### Extract to read
# Thread: Integral of e^(2x-1) as an infinite series

1. ## Integral of e^(2x-1) as an infinite series

I am trying to figure out what I am even being asked to do here. I'm guessing that I'm supposed to integrate the Mclaurin Series? If so, is my answer at the bottom left correct?

2. ## Re: Integral of e^(2x-1) as an infinite series

When you are at this point:

$\displaystyle \int e^{2x-1}\,dx=\sum_{n=0}^{\infty}\frac{(2x-1)^{n+1}}{2(n+1)!}$

You might then observe that we can write:

$\displaystyle \int e^{2x-1}\,dx=\frac{1}{2}\left(\sum_{n=1}^{\infty}\frac{( 2x-1)^{n}}{n!}\right)=\frac{1}{2}\left(e^{2x-1}-1\right)$

3. ## Re: Integral of e^(2x-1) as an infinite series

As an addendum, we should probably write:

$\displaystyle \int e^{2x-1}\,dx=\sum_{n=0}^{\infty}\frac{(2x-1)^{n+1}}{2(n+1)!}+C$

And then we'd end up with:

$\displaystyle \int e^{2x-1}\,dx=\frac{1}{2}\left(e^{2x-1}-1\right)+C$

And it we define:

$\displaystyle C_1=C-\frac{1}{2}$

We could write:

$\displaystyle \int e^{2x-1}\,dx=\frac{1}{2}e^{2x-1}+C_1$
######
### Input data
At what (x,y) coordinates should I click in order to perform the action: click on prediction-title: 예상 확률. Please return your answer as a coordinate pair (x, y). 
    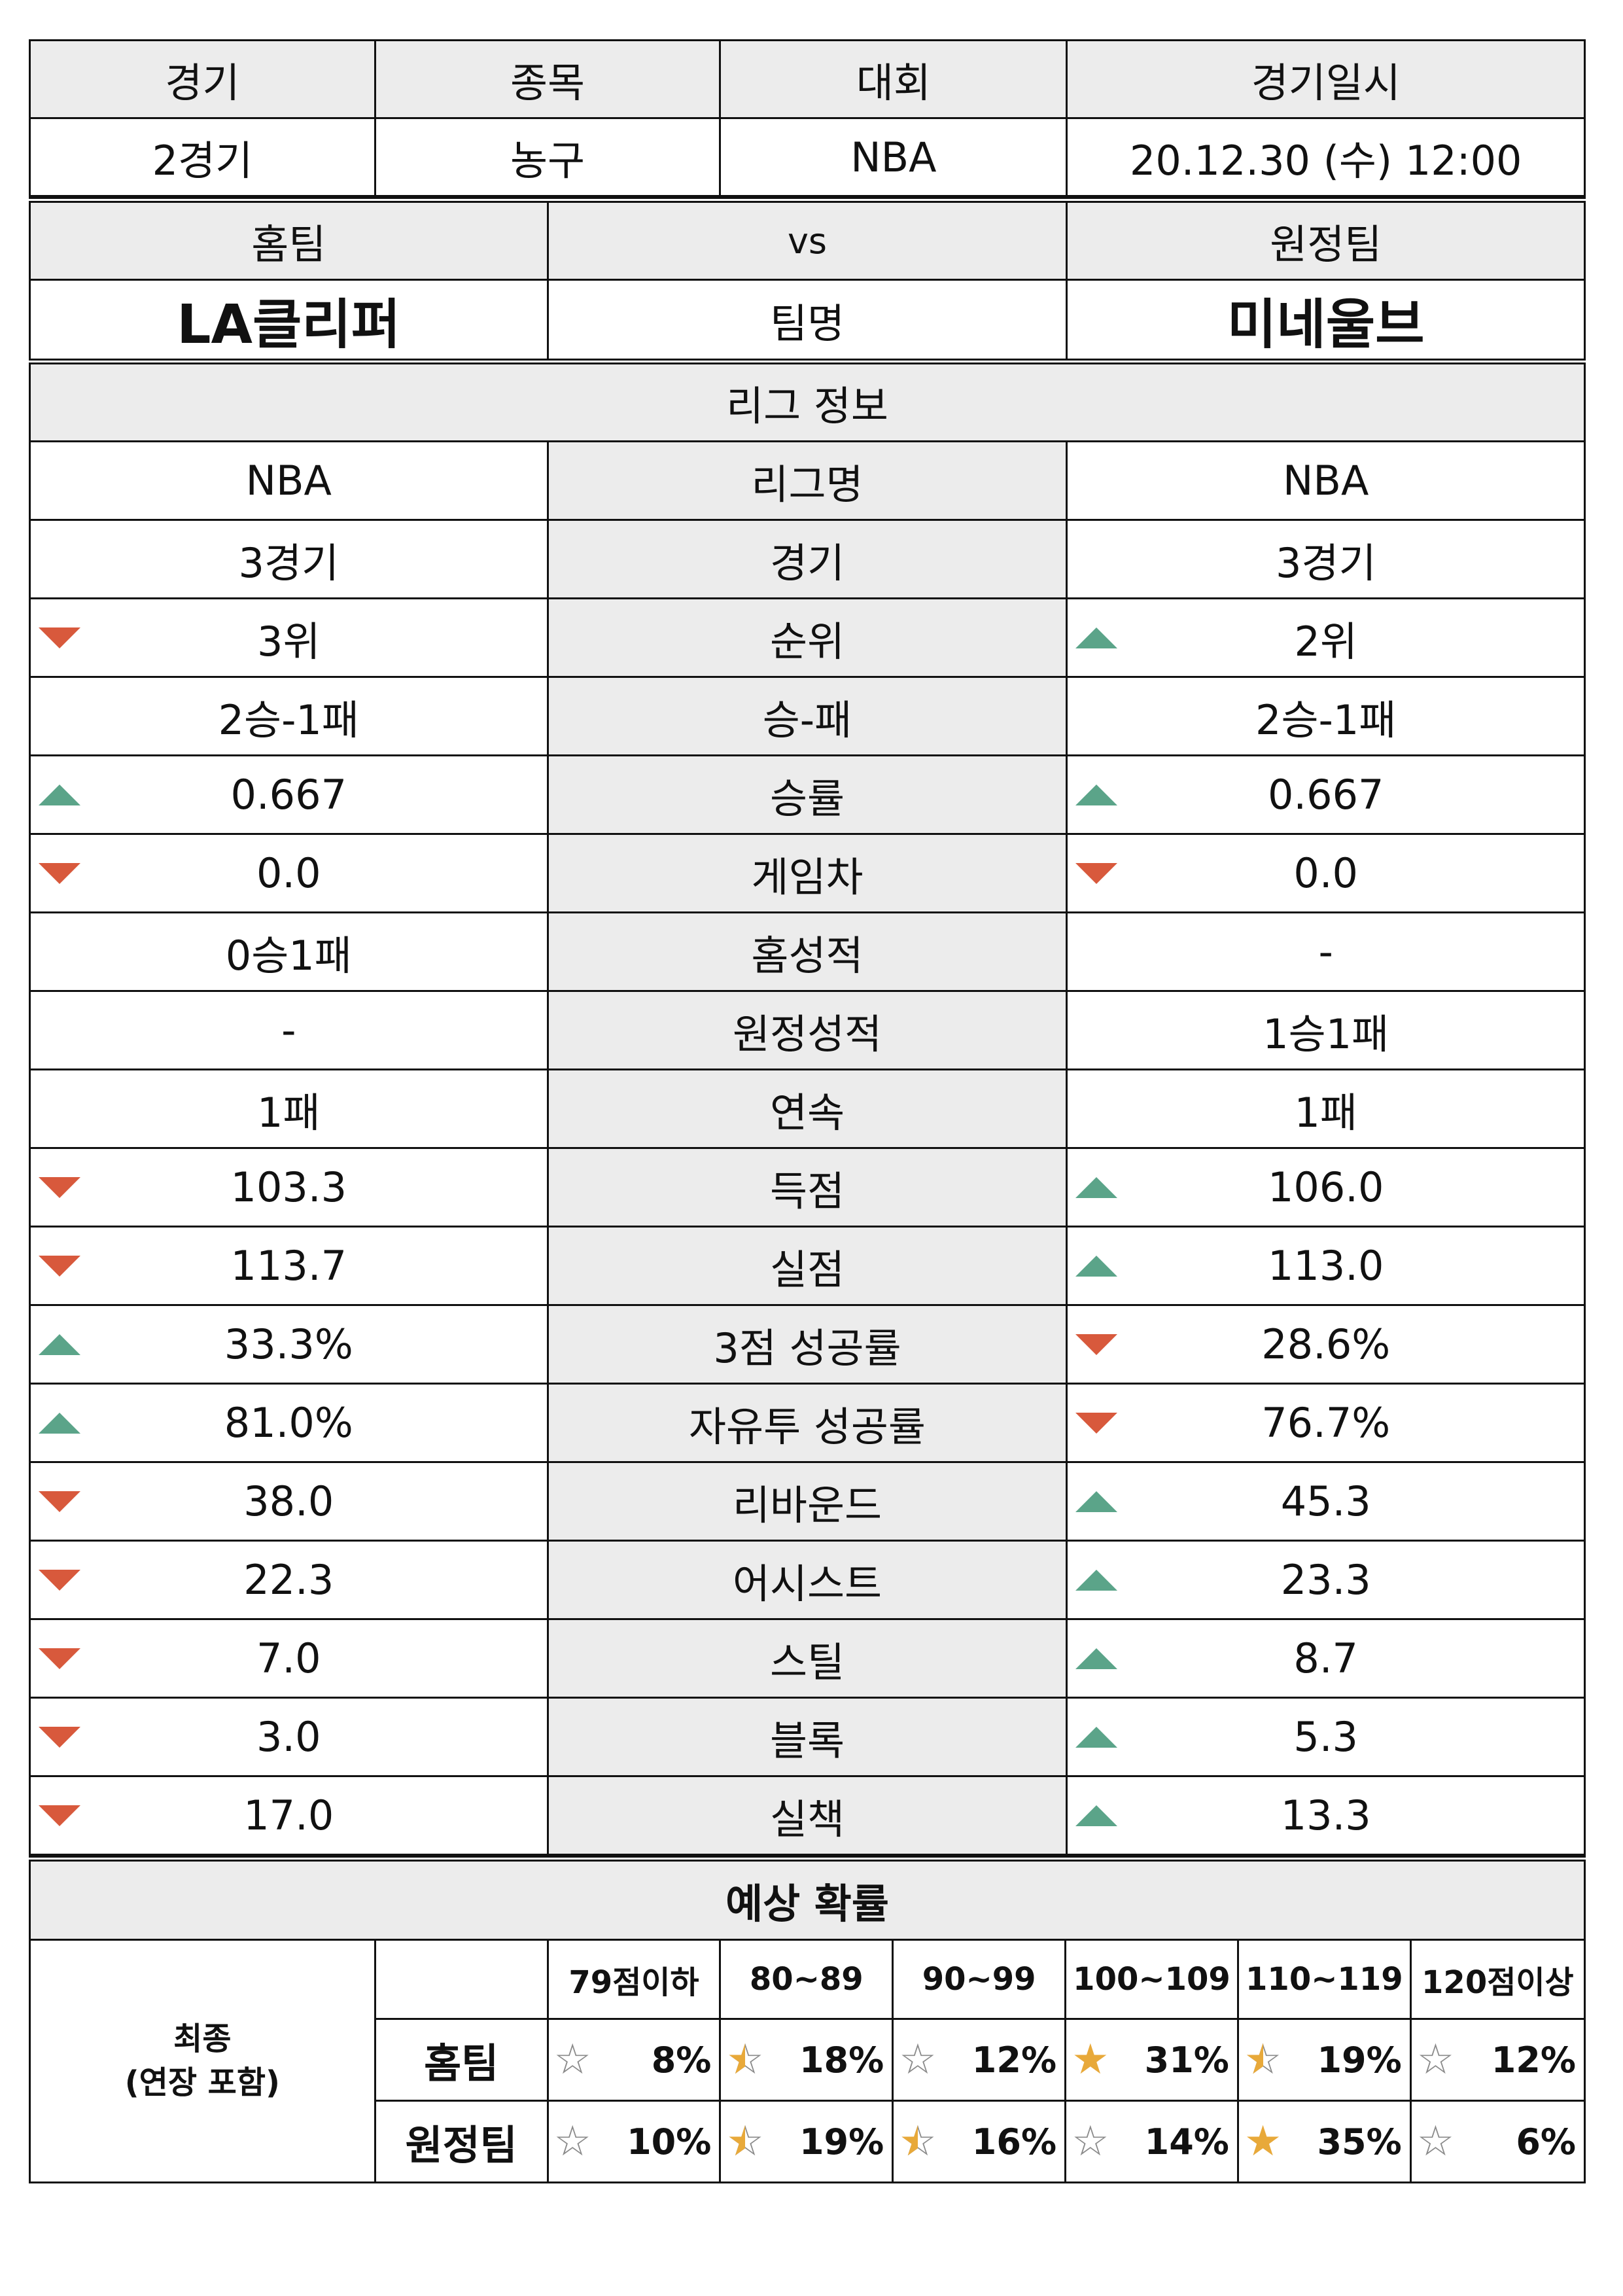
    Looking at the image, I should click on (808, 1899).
######
Requirement A
In the thread on the integral of e^(2x-1), how does the last reply define the constant C_1?
Requirement B
From the thread on the integral of e^(2x-1), set down everything from "# Thread: Integral" down to "bottom left correct?" with no changes.

Worked solution A
C_1 is defined as C minus 1/2.

Worked solution B
# Thread: Integral of e^(2x-1) as an infinite series

1. ## Integral of e^(2x-1) as an infinite series

I am trying to figure out what I am even being asked to do here. I'm guessing that I'm supposed to integrate the Mclaurin Series? If so, is my answer at the bottom left correct?